> **Written problem**: In the Lake Tahoe timeshare thread, which two resorts does wilma say offer free kayaks and small boats?

───── Source excerpt

Thanks to both of you, you've given me a lot to think about!   I can see availablity at all of the resorts you mentioned except the Hyatt...I don't know if I would have the trade power to pull that, except maybe during flextime.

Any thoughts on whether June or September would be a better time to visit?
I can't go in July or August due to work issues.  I don't mind if it's cool, but would rather not hike in snow !!!


----------



## DeniseM (May 7, 2010)

Early September is definitely warmer than June.  We have had snow the last 2 Memorial Day weekends.


----------



## Deb from NC (May 7, 2010)

Thanks, it sounds like I'd better stick to September....!
Deb


----------



## wilma (May 7, 2010)

We are big fans of the north Lake Tahoe lakefront resorts--Red Wolf, Edgelake, and Brockway Springs. It's great to sit in the lakefront hottubs and Red Wolf & Edgelake have free kayaks and small boats to use. We find south lake Tahoe too crowded and prefer the funkier less-developed northshore.


----------



## Robert D (May 8, 2010)

We own two summer weeks at Marriott Timber Lodge and love it.  Depending on the unit you get at Grand Residence, a 1BR or 2BR at TL (as opposed to a studio) would probably be better.  Although TL is right in the middle of the action if you have a unit on the inner courtyard facing the pool you would never know you're so close to everything unless you walked out of the resort.  It sits far enough back from the highway that you don't hear anything in the courtyard.  This resort is up to Marriott standards and IMHO is the newest and best timeshare on Tahoe, although I've never stayed at the other places mentioned but have looked at them.  The Hyatt in Incline Village would be a good choice if you want to be in a more seculded area but you don't see many trades come up on it.  We go in July and August but I think Sept would also be a great time to go to Tahoe and would be a lot less crowded.


----------



## Deb from NC (May 8, 2010)

Sounds like a lot of nice resorts to choose from!   (Probably nicer than the ones I own, so I will probably be very happy   Searching on II this morning, I can pull a 1 bedroom at Marriott Grand Residence or a 2 bedroom at Ridge Tahoe.  Nothing this morning at Grande Timber Lodge or Red Wolf, but I think I've seen both before.  Also someplace called Olympic Village Inn...reviews are really old on that, does anyone know anything about it?  It looks kind of cute, but a lot different from a Marriott or Hyatt !   

I remember seeing something that said that MGR had a pretty hefty parking fee for exchanges (I think
$ 22 per day?)  Does anyone know about parking fees at the other resorts?
Or is that normal for the area?

Anything else I should consider in deciding where to stay?  

Thanks!
Deb










c


----------



## DeniseM (May 8, 2010)

The Marriott does not charge a fee for the first car - only additional cars.

──────────
───── Data records

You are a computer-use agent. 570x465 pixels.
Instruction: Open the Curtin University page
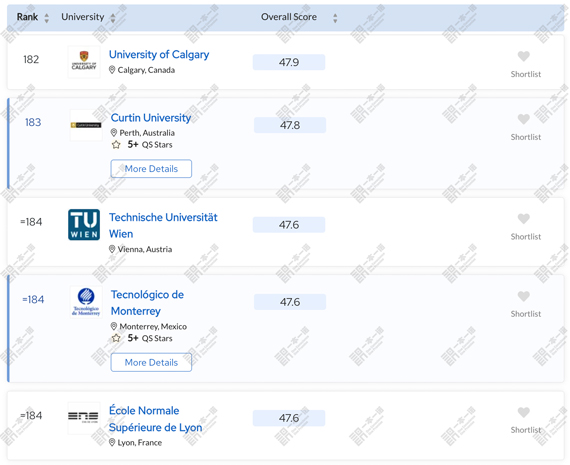pos(150,118)
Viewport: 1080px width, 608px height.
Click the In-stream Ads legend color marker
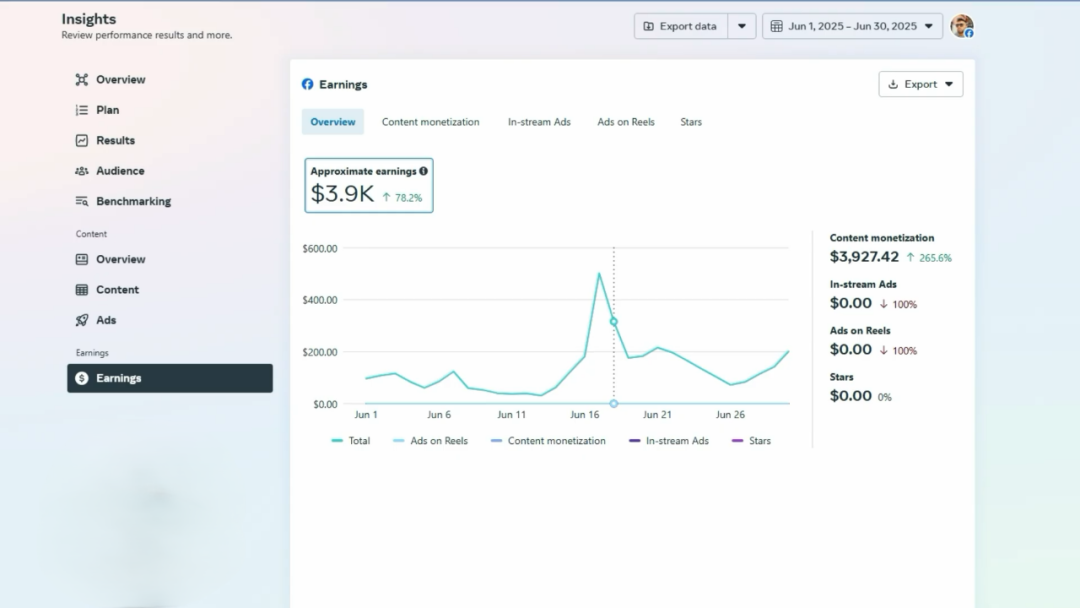coord(635,441)
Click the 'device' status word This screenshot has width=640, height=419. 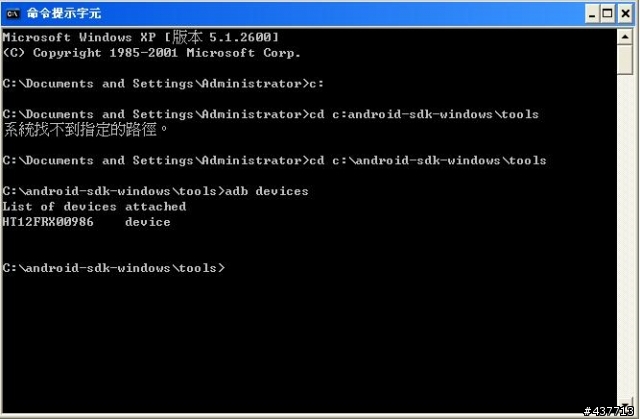pyautogui.click(x=147, y=222)
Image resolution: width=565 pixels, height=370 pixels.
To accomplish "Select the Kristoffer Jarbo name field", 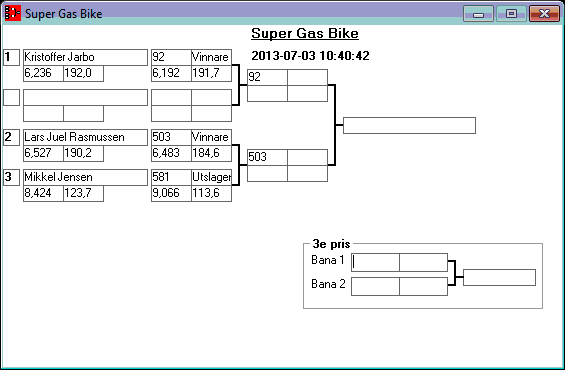I will point(85,57).
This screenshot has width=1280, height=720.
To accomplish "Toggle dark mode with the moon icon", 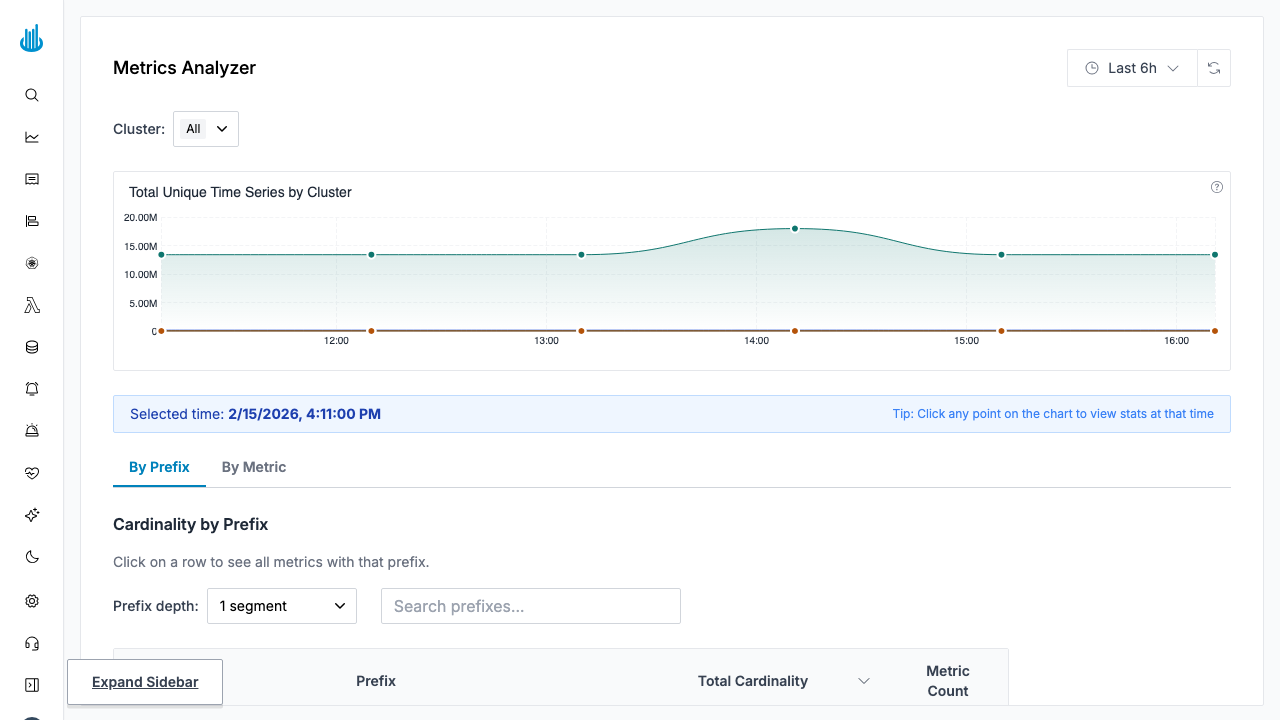I will point(31,557).
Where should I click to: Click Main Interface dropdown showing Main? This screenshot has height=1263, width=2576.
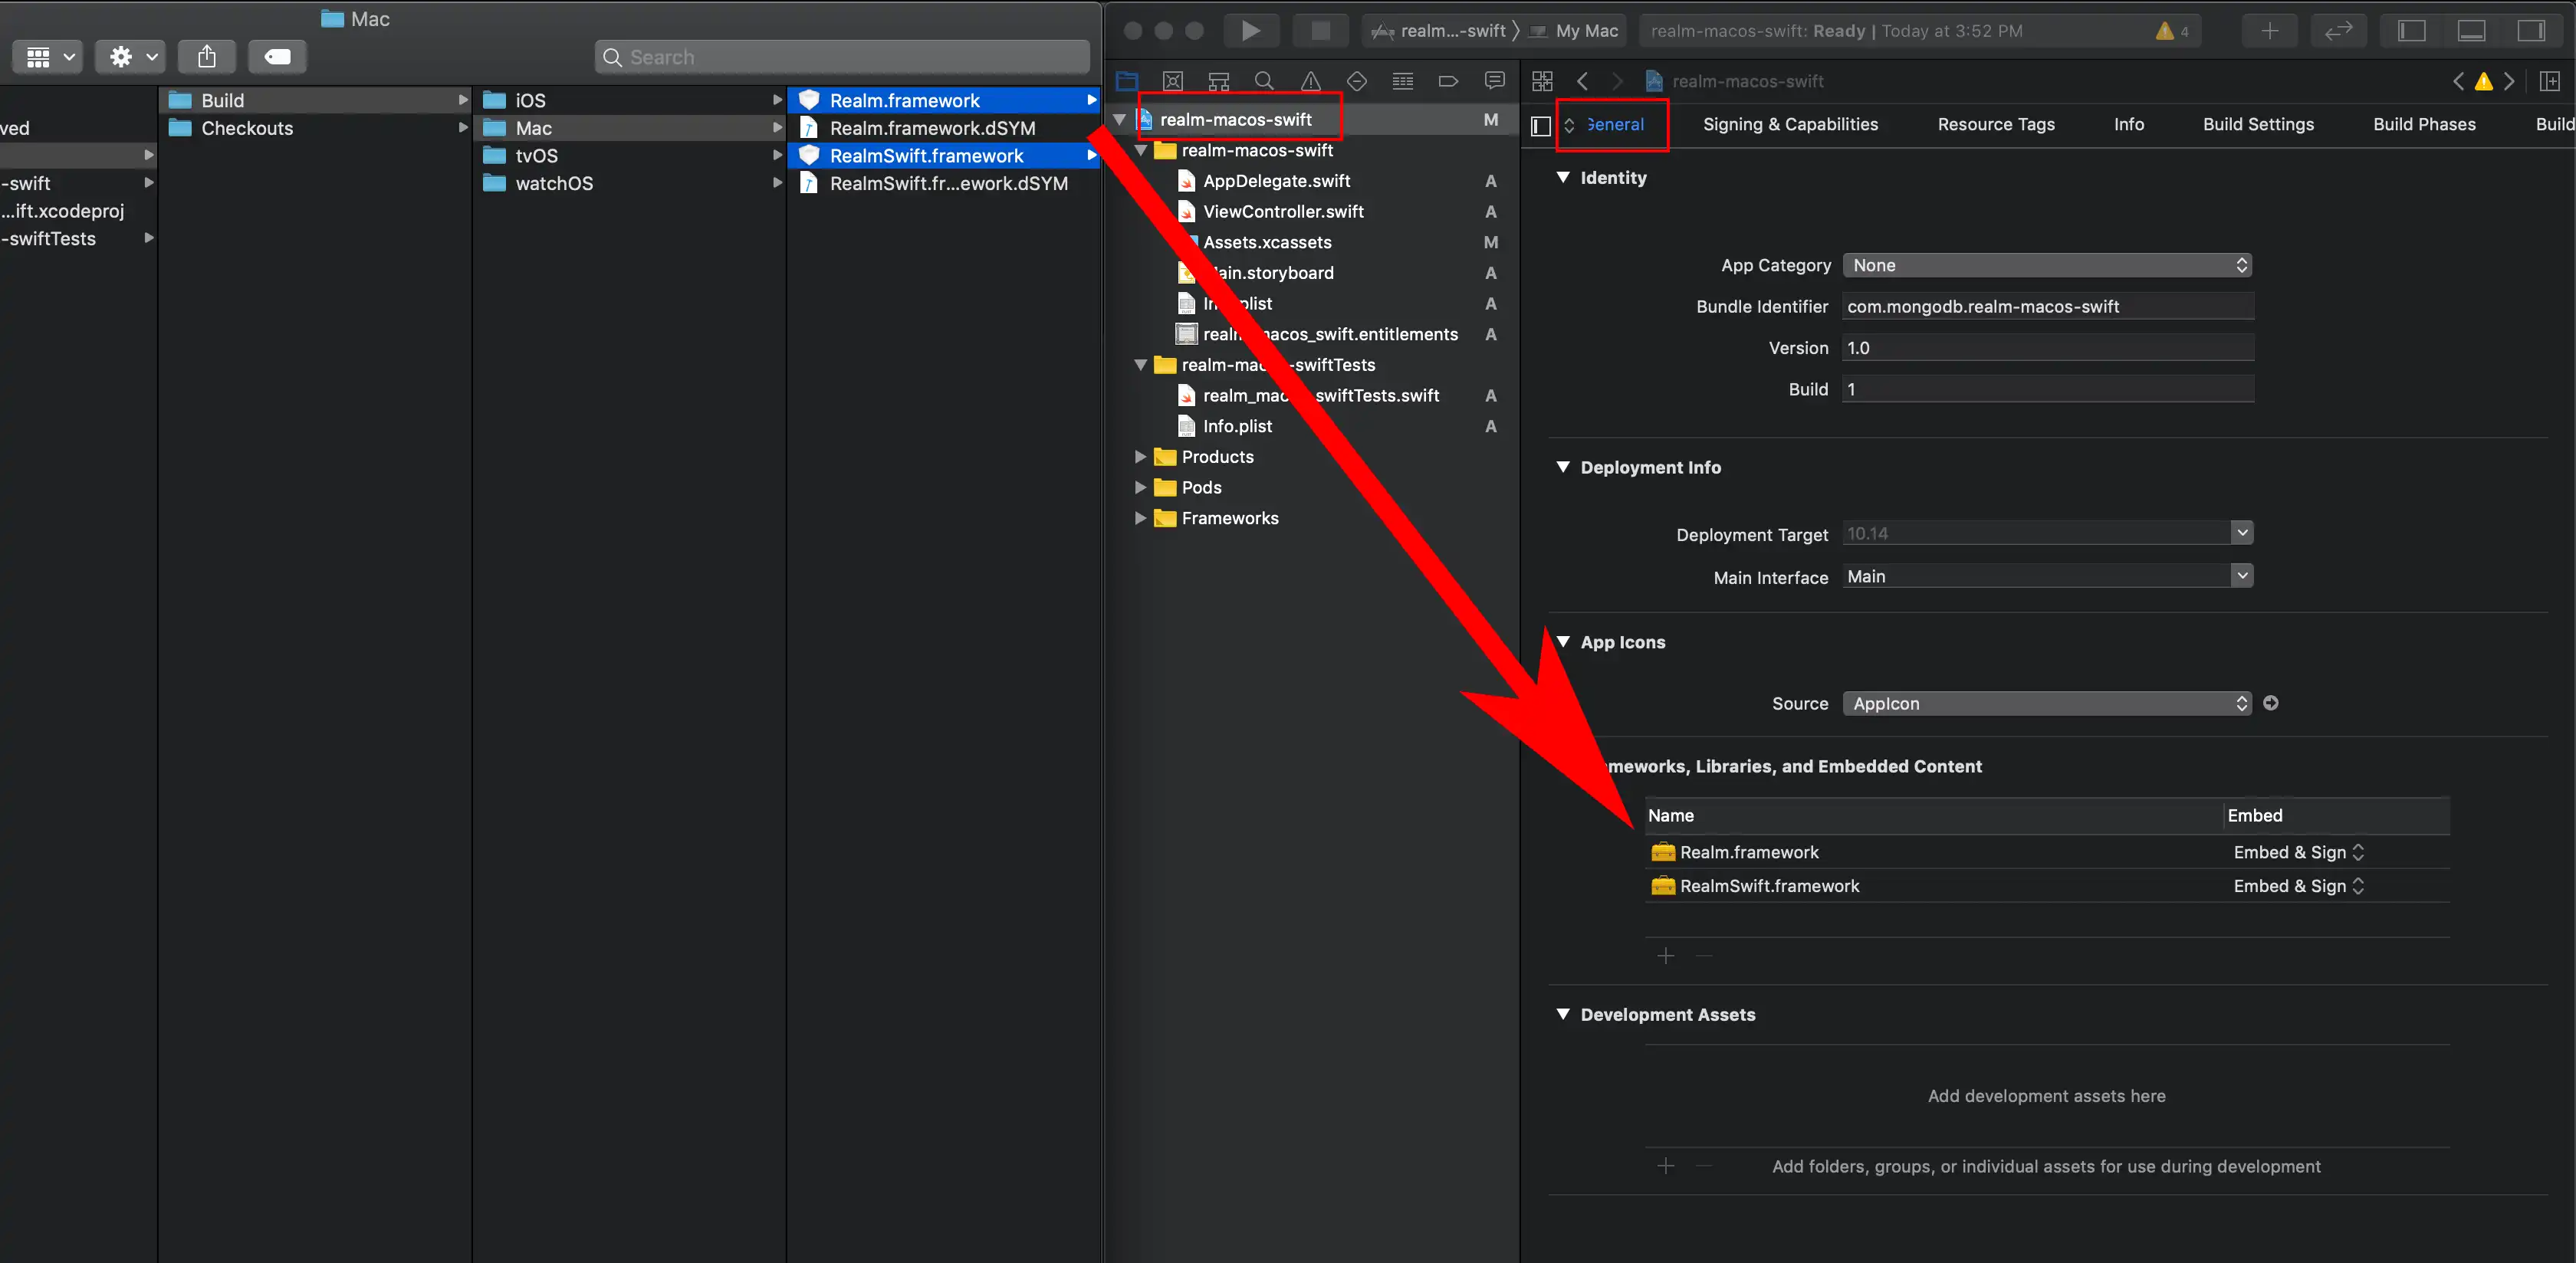(x=2045, y=575)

──────────

> **Solution for this task**: Red Wolf and Edgelake.